La pénurie de tests de dépistage du Covid-19 observée aux Etats-Unis sera bientôt résolue, a assuré dimanche le Dr Anthony Fauci, principal conseiller de la Maison Blanche dans la lutte contre la pandémie, au moment où le pays observe une flambée de cas due au variant Omicron.

"L'un des problèmes actuellement est que (les tests) ne seront pas totalement disponibles pour chacun avant janvier", a déclaré l'épidémiologiste alors qu'à l'occasion des fêtes de fin d'année en famille les Etats-Unis ont connu une véritable ruée sur les tests, notamment sur les kits pour se tester à domicile.

Manifestations en Belgique

En Belgique, de nouvelles restrictions ont suscité la colère des habitants de Bruxelles: plusieurs milliers de personnes, 5.000 selon la police, ont manifesté dimanche dans la capitale belge pour protester contre la fermeture des salles de spectacle imposée par les autorités pour endiguer la propagation du variant Omicron.

 

Près de 8 000 vols annulés dans le monde le week-end de Noël

Environ 7 900 vols ont été annulés par les compagnies aériennes à travers le monde le week-end de Noël, le variant Omicron du Covid-19 poursuivant sa progression.

Outre les milliers de liaisons aériennes internationales ou intérieures annulées, des dizaines de milliers de vols ont enregistré des retards entre vendredi et dimanche, au grand dam de ceux qui voulaient renouer cette année avec les déplacements pour les fêtes, après un Noël 2020 frappé de plein fouet par la pandémie. 

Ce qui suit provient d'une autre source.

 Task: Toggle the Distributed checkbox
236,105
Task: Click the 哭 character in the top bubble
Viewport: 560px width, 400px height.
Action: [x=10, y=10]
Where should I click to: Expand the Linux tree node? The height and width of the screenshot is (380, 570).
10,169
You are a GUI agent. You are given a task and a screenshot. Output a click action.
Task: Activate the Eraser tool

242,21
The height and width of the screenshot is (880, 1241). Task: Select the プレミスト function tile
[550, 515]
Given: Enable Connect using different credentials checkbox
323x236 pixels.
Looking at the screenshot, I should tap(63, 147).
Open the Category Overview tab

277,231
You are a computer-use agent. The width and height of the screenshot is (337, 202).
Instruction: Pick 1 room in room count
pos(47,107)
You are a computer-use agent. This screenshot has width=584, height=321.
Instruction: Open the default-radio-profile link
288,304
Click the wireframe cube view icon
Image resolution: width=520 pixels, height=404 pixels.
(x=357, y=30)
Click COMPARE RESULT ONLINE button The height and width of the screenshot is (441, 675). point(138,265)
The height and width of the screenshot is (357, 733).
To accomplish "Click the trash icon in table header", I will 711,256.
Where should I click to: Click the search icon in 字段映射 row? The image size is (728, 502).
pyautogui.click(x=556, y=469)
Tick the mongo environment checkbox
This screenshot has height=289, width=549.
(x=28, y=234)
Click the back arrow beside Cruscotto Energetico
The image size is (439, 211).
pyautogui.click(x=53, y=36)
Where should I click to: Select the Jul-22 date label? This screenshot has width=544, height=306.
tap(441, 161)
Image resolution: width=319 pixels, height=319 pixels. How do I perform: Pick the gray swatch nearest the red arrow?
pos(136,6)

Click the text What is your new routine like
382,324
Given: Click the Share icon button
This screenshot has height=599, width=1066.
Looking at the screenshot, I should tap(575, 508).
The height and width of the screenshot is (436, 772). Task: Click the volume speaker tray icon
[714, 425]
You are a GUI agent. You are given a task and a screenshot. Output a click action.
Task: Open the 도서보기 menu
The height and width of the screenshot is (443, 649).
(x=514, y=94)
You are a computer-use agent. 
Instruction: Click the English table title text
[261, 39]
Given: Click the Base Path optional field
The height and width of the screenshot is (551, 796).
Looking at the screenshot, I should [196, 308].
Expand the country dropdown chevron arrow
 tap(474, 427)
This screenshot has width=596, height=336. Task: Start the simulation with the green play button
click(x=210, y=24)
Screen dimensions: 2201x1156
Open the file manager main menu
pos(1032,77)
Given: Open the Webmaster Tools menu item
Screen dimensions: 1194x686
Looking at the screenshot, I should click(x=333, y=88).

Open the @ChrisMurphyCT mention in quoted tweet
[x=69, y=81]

Les perturbations devraient se poursuivre lundi (au moins 800 vols menacés d'annulations) et mardi (170 à ce stade).

La pandémie a notamment entraîné un manque de personnels navigants. Des pilotes, hôtesses de l'air et d'autres membres du personnel ont dû être mis en quarantaine après avoir été exposés au Covid. Des compagnies comme Lufthansa, Delta, United Airlines, Alaska Airlines, JetBlue ou encore British Airways ont donc été contraintes d'annuler des vols.

"Le pic de cas d'Omicron à travers le pays (les Etats-Unis) cette semaine a eu un impact direct sur nos équipages et les personnes qui gèrent nos opérations", a expliqué la compagnie américaine United Airlines.

La météo a aussi joué un rôle dans les perturbations aux Etats-Unis: dans l'Ouest, des tempêtes de neige et des fortes baisses de températures annoncées compliquant encore davantage une situation déjà chaotique.

Durant ce long week-end, les compagnies aériennes chinoises, en particulier China Eastern et Air China, ont à elles seules supprimé plus de 2.000 vols, dont un grand nombre reliant Xi'an, où 13 millions d'habitants sont confinés.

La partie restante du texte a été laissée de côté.